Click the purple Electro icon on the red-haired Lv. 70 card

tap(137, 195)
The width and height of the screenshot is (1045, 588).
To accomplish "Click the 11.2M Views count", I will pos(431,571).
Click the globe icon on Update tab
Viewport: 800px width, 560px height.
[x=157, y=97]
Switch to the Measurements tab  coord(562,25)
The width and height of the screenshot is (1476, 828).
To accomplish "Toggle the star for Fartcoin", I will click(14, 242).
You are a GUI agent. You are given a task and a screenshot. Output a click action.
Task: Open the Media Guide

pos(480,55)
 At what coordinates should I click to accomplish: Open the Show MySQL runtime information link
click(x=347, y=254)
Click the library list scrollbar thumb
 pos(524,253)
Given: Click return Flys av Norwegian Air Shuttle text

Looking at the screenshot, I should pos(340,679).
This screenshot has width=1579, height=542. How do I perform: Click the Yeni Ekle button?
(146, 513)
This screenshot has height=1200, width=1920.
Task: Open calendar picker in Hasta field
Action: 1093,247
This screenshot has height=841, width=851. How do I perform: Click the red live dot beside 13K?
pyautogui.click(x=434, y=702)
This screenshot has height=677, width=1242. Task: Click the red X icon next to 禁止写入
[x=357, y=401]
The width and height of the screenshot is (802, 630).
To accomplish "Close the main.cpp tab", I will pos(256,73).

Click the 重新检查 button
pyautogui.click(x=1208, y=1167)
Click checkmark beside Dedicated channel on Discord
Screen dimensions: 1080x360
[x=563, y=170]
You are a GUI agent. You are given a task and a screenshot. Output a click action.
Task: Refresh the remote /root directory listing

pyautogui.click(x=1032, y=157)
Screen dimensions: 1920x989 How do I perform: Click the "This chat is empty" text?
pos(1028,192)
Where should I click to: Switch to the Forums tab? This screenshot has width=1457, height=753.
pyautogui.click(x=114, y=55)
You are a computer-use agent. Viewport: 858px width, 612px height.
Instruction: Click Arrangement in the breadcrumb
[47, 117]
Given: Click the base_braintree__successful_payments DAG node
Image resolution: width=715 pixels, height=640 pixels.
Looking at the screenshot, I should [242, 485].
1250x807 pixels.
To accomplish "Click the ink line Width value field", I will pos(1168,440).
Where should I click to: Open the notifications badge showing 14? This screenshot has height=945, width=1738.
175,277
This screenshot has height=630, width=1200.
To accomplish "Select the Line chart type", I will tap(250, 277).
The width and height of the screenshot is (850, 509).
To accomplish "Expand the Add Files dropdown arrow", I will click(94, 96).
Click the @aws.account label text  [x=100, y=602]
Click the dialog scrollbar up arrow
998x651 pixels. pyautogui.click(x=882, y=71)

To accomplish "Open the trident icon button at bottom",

=======

#### Task instructions:
Present the stretch from the start of the records through the line containing "pos(480,55)" as a Markdown table with the columns Row and Line, numbering each line and leaving out blank lines.

#### Solution for this problem:
| Row | Line |
|---|---|
| 1 | Click the purple Electro icon on the red-haired Lv. 70 card |
| 2 | tap(137, 195) |
| 3 | The width and height of the screenshot is (1045, 588). |
| 4 | To accomplish "Click the 11.2M Views count", I will pos(431,571). |
| 5 | Click the globe icon on Update tab |
| 6 | Viewport: 800px width, 560px height. |
| 7 | [x=157, y=97] |
| 8 | Switch to the Measurements tab  coord(562,25) |
| 9 | The width and height of the screenshot is (1476, 828). |
| 10 | To accomplish "Toggle the star for Fartcoin", I will click(14, 242). |
| 11 | You are a GUI agent. You are given a task and a screenshot. Output a click action. |
| 12 | Task: Open the Media Guide |
| 13 | pos(480,55) |